Part of a data file
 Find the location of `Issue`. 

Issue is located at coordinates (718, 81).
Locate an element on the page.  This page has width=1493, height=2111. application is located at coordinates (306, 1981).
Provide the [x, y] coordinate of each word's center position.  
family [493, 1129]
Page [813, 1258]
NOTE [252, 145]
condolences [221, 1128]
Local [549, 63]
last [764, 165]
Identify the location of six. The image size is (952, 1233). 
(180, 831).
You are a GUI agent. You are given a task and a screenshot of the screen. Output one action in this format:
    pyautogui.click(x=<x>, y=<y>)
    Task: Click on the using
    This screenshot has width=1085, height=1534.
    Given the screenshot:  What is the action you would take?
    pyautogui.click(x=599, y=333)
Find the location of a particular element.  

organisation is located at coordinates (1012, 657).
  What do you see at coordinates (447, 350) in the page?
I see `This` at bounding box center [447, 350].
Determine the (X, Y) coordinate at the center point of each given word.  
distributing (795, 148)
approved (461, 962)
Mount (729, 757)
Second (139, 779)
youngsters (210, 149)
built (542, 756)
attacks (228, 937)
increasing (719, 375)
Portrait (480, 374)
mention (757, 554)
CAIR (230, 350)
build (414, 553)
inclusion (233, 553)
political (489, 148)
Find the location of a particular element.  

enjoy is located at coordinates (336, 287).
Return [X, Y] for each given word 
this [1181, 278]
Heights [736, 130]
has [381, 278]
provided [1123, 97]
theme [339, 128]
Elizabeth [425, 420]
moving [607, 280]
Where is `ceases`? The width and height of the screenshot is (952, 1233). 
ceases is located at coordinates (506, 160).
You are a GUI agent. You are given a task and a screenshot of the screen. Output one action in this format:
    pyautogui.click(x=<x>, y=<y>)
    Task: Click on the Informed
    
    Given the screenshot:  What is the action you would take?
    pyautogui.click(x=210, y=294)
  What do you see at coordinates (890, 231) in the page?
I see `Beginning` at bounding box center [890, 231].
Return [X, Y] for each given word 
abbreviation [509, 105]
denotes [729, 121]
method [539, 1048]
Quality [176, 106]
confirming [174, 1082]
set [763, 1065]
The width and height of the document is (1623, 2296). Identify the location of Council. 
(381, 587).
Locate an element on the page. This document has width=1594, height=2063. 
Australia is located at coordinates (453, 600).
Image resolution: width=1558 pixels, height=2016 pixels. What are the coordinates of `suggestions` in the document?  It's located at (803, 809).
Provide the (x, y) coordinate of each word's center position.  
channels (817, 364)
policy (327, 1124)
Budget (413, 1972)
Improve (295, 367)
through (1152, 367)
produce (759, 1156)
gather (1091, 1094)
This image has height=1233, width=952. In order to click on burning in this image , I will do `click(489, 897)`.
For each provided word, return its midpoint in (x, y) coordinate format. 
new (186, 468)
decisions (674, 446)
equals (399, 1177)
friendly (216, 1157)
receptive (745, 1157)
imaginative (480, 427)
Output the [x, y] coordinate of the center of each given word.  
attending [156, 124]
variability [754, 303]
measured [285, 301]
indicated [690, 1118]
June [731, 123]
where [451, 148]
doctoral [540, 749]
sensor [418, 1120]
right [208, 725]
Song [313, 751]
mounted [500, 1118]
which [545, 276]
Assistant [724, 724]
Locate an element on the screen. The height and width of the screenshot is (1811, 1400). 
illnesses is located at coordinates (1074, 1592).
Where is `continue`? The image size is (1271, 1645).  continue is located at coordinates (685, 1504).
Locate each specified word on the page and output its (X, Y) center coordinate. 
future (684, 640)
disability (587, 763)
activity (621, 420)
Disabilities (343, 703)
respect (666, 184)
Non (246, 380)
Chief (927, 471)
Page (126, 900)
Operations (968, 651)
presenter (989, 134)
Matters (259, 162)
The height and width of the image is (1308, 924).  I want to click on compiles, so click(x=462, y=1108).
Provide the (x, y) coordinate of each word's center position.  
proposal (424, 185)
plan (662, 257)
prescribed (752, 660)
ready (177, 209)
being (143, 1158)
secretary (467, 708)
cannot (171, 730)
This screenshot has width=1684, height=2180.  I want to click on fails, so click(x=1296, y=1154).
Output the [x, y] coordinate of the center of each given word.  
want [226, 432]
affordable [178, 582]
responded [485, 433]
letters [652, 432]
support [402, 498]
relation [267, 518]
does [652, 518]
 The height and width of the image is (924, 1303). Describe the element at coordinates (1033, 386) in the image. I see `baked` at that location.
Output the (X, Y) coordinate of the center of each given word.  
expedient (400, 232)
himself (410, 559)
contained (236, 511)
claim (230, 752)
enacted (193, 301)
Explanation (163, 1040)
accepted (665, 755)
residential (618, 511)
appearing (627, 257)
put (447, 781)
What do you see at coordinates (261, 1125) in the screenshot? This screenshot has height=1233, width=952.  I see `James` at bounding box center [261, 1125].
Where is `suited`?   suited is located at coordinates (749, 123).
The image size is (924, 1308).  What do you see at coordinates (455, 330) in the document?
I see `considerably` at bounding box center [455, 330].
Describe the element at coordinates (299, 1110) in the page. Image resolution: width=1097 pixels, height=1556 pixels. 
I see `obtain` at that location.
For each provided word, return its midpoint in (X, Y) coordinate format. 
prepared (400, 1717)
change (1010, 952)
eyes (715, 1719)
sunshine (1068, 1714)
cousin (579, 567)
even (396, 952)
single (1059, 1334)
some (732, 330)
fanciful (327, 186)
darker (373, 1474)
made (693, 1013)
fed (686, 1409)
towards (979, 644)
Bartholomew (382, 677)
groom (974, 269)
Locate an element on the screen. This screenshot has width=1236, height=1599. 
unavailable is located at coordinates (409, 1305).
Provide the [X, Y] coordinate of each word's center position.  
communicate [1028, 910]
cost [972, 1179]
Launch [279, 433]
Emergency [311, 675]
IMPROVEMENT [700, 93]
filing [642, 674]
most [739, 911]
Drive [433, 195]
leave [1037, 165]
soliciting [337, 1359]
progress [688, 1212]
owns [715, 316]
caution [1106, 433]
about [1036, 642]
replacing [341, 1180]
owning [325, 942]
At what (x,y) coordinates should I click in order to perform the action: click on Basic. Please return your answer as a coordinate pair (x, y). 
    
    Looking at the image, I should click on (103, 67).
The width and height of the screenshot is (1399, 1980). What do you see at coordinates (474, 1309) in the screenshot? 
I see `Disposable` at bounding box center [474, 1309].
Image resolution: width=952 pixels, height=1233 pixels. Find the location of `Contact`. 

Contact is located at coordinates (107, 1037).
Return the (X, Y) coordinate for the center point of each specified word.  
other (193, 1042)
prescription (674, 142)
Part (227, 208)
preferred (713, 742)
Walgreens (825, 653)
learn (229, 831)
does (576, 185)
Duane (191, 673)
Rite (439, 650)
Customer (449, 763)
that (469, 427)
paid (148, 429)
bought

Given problem
Echo the entries verbatim, starting at the line that contains "This screenshot has width=1684, height=2180." and ending after the line that contains "relation [267, 518]".

Completed exercise
This screenshot has width=1684, height=2180.  I want to click on fails, so click(x=1296, y=1154).
Output the [x, y] coordinate of the center of each given word.  
want [226, 432]
affordable [178, 582]
responded [485, 433]
letters [652, 432]
support [402, 498]
relation [267, 518]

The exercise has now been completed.